Dataset records:
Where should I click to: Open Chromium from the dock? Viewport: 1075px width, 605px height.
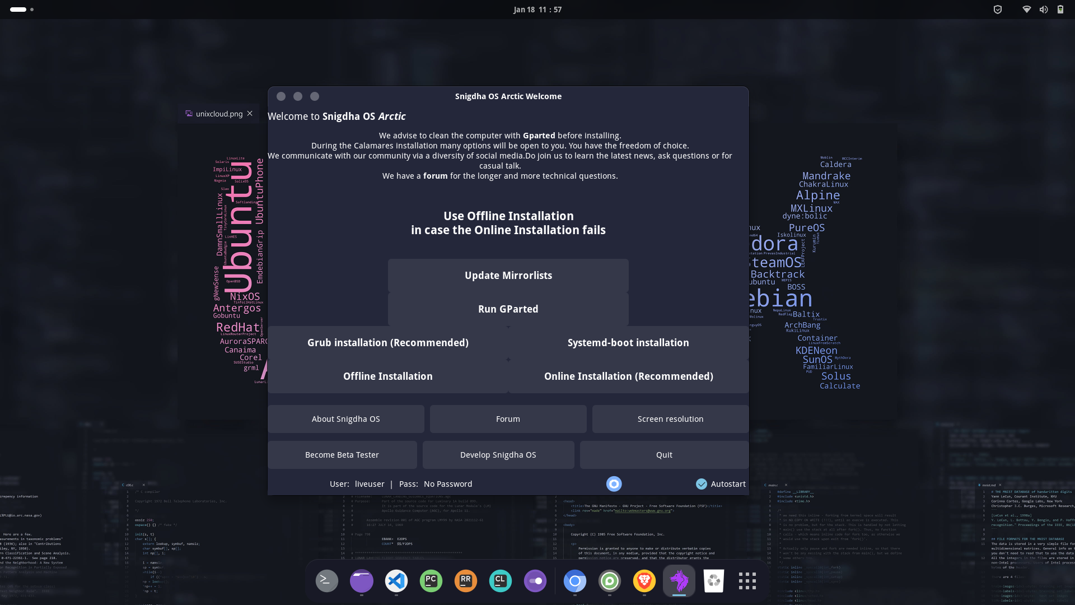pos(575,581)
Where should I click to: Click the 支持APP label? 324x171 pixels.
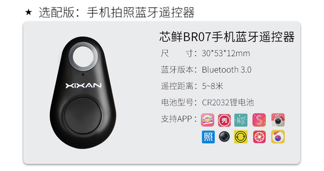pos(176,119)
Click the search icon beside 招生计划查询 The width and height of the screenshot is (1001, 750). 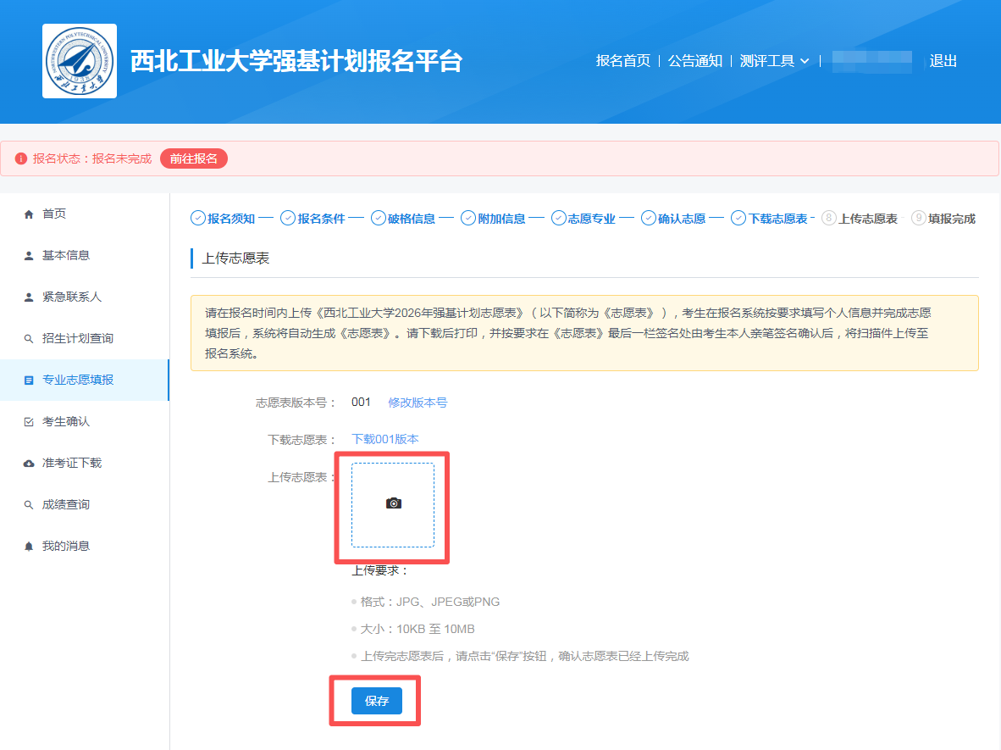(29, 339)
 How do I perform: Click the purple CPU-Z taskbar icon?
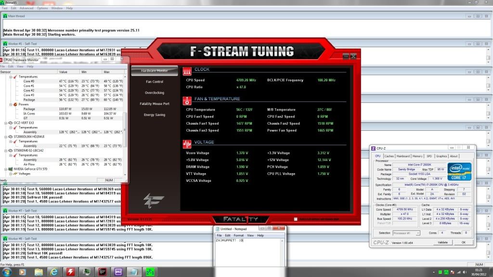click(x=118, y=272)
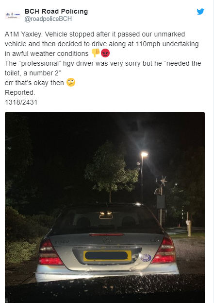Viewport: 214px width, 303px height.
Task: Open the BCH Road Policing display name
Action: [x=56, y=11]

Short exercise: Output the stretch of the data from its start through the line containing "pos(176,119)", reproducing each line unchanged but leaving out the pictures.

Response for this exercise:
Where should I click to: Open Chromium from the dock? Viewport: 1075px width, 605px height.
pos(575,581)
Where should I click to: Click the 支持APP label? 324x171 pixels.
pos(176,119)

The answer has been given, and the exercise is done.